或许是温汤太过燥热,刘非只觉喉咙沙哑,喉结快速的上下滚动了两下,自己可以拒绝的,刘非心想,不过便是一只俊美的小奶狗罢了。
“抱住朕,刘非。”梁错的嗓音再次响起,黑色的眼眸深深的凝视而来。
刘非的心窍再次发抖,一股比温汤更加炙热的冲动涌上头顶,可他是一只主动送到嘴边,俊美且胸大的小奶狗,不吃白不吃。

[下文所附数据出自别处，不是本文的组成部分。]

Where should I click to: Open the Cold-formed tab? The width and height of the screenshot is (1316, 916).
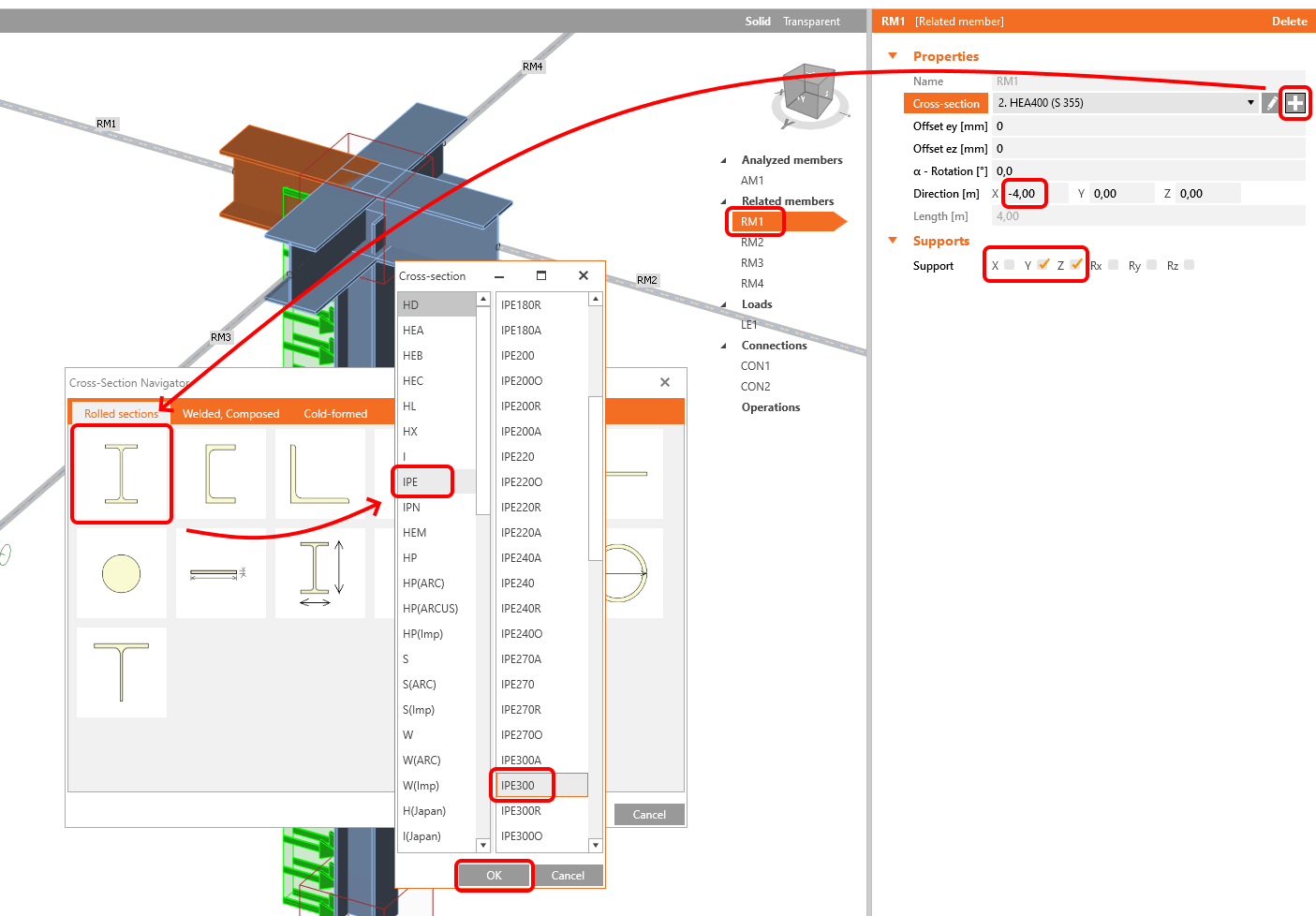click(335, 414)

刘非挽住梁错的肩背,主动坐在他的怀中,浑浑噩噩之中,刘非突然有一种错觉,这个场面,莫名有些子眼熟,好似之前做过的预示之梦?
哗啦——哗啦——
是温汤波动的声音。
刘非微微一动,耳畔立刻响起了梁错带着笑意的嗓音:“醒了?”
“嗯……”刘非想要开口说话,但嗓子干涩,只能发出一个慵懒的单音。他仔细一看,自己还在温汤池中,依偎在梁错怀中,梁错伸手搂着他,轻轻捋顺他散下的黑发。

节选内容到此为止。